When Hansen left Missouri to go Denver, Colorado to become a nurse practitioner, Aucoin followed.

“I decided to follow her there,” Aucoin said. “So I quit the job at the newspaper and couldn’t find a job in Columbia because Columbia has a lot more journalist than there are jobs.”

Since he couldn’t find work, Aucoin decided to continue his education and get his doctorate in journalism.

In 1990, while in the middle of his doctorate, Hansen and Aucoin married and then moved to Mobile.

Hansen was reluctant to move to Alabama at first, but Aucoin was able to convince her after pointing out Mobile’s warm climate and proximity to the beach.

Fast forward 12 years and Aucoin became chair of the department of communication at the behest of his fellow employees.

Over the course of his time as chair, Aucoin developed student media at USA into the pogram it is today. He created Due South and helped secure funds to establish 97.1 The Prowl, a student ran radio.

“I am just one of many chairs that do a good job on this campus,” Aucoin said.
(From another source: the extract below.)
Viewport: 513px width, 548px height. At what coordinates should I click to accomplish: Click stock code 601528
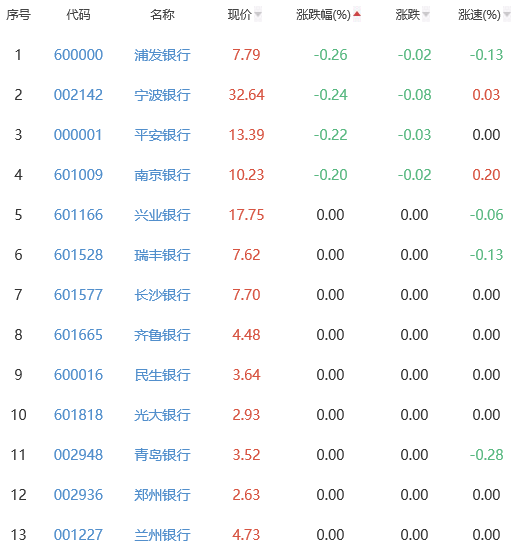tap(78, 255)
Aucoin said he plans to continue to dabble in journalism and continue to write after he retires. Aucoin will leave behind a legacy of supporting student media and promoting journalism by creating the Peggy Hansen and Jim Aucoin Journalism Scholarship.

Aucoin founded the scholarship with money he inherited after his wife’s death.

“This has been my life for the past 24 years,” Aucoin said. “This department has been and the students who have been here have been a big part of my life for 24 years. I really wanted to do something that would continue to help students get an education and encourage students to get an education in journalism. I think it’s important.”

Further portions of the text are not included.